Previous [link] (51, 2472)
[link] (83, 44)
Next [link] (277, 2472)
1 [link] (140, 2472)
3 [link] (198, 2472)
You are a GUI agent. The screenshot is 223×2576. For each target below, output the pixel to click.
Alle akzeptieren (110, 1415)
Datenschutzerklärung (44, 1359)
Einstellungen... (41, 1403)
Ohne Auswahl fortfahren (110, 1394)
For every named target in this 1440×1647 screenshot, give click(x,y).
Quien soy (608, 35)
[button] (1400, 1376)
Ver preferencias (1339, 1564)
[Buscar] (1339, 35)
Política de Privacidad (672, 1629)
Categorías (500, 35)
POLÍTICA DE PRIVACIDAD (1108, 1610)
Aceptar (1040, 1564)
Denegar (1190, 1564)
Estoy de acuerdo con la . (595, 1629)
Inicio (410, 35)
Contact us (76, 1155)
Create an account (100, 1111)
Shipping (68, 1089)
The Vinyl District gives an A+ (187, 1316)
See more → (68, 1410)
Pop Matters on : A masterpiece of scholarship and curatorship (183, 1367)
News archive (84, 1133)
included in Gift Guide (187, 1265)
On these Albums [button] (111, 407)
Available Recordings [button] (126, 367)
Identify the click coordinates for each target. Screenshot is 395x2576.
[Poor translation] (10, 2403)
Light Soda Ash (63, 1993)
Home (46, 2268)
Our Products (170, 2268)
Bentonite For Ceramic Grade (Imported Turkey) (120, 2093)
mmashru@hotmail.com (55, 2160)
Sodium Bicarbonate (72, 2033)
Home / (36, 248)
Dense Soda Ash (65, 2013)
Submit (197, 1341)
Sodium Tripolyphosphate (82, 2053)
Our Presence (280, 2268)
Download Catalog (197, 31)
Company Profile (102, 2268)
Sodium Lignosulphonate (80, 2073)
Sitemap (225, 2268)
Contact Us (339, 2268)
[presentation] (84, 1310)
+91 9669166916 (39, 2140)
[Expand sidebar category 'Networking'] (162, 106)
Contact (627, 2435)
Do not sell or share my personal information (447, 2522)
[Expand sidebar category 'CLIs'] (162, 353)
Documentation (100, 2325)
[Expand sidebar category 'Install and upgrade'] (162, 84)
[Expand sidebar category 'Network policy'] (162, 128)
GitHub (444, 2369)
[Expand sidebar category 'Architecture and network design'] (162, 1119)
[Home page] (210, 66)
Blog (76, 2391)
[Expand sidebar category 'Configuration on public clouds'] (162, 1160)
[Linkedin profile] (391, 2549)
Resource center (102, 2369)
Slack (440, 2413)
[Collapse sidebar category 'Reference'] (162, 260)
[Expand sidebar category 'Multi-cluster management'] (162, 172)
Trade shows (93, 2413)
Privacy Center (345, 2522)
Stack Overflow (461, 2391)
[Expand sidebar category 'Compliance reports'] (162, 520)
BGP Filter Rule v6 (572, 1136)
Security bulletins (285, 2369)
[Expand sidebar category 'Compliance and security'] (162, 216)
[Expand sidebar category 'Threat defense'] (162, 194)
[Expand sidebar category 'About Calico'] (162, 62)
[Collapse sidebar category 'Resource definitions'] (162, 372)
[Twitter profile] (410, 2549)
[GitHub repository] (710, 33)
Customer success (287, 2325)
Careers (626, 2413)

* [CHALLENGE]:
Edit all of the records above by replacing "Expand sidebar category" with "Open sidebar section" wherever it occurs, and write them out again with nothing else changed.

* [RESPONSE BELOW]:
Previous [link] (51, 2472)
[link] (83, 44)
Next [link] (277, 2472)
1 [link] (140, 2472)
3 [link] (198, 2472)
You are a GUI agent. The screenshot is 223×2576. For each target below, output the pixel to click.
Alle akzeptieren (110, 1415)
Datenschutzerklärung (44, 1359)
Einstellungen... (41, 1403)
Ohne Auswahl fortfahren (110, 1394)
For every named target in this 1440×1647 screenshot, give click(x,y).
Quien soy (608, 35)
[button] (1400, 1376)
Ver preferencias (1339, 1564)
[Buscar] (1339, 35)
Política de Privacidad (672, 1629)
Categorías (500, 35)
POLÍTICA DE PRIVACIDAD (1108, 1610)
Aceptar (1040, 1564)
Denegar (1190, 1564)
Estoy de acuerdo con la . (595, 1629)
Inicio (410, 35)
Contact us (76, 1155)
Create an account (100, 1111)
Shipping (68, 1089)
The Vinyl District gives an A+ (187, 1316)
See more → (68, 1410)
Pop Matters on : A masterpiece of scholarship and curatorship (183, 1367)
News archive (84, 1133)
included in Gift Guide (187, 1265)
On these Albums [button] (111, 407)
Available Recordings [button] (126, 367)
Identify the click coordinates for each target. Screenshot is 395x2576.
[Poor translation] (10, 2403)
Light Soda Ash (63, 1993)
Home (46, 2268)
Our Products (170, 2268)
Bentonite For Ceramic Grade (Imported Turkey) (120, 2093)
mmashru@hotmail.com (55, 2160)
Sodium Bicarbonate (72, 2033)
Home / (36, 248)
Dense Soda Ash (65, 2013)
Submit (197, 1341)
Sodium Tripolyphosphate (82, 2053)
Our Presence (280, 2268)
Download Catalog (197, 31)
Company Profile (102, 2268)
Sodium Lignosulphonate (80, 2073)
Sitemap (225, 2268)
Contact Us (339, 2268)
[presentation] (84, 1310)
+91 9669166916 (39, 2140)
[Open sidebar section 'Networking'] (162, 106)
Contact (627, 2435)
Do not sell or share my personal information (447, 2522)
[Open sidebar section 'CLIs'] (162, 353)
Documentation (100, 2325)
[Open sidebar section 'Install and upgrade'] (162, 84)
[Open sidebar section 'Network policy'] (162, 128)
GitHub (444, 2369)
[Open sidebar section 'Architecture and network design'] (162, 1119)
[Home page] (210, 66)
Blog (76, 2391)
[Open sidebar section 'Configuration on public clouds'] (162, 1160)
[Linkedin profile] (391, 2549)
Resource center (102, 2369)
Slack (440, 2413)
[Collapse sidebar category 'Reference'] (162, 260)
[Open sidebar section 'Multi-cluster management'] (162, 172)
Trade shows (93, 2413)
Privacy Center (345, 2522)
Stack Overflow (461, 2391)
[Open sidebar section 'Compliance reports'] (162, 520)
BGP Filter Rule v6 (572, 1136)
Security bulletins (285, 2369)
[Open sidebar section 'Compliance and security'] (162, 216)
[Open sidebar section 'Threat defense'] (162, 194)
[Open sidebar section 'About Calico'] (162, 62)
[Collapse sidebar category 'Resource definitions'] (162, 372)
[Twitter profile] (410, 2549)
[GitHub repository] (710, 33)
Customer success (287, 2325)
Careers (626, 2413)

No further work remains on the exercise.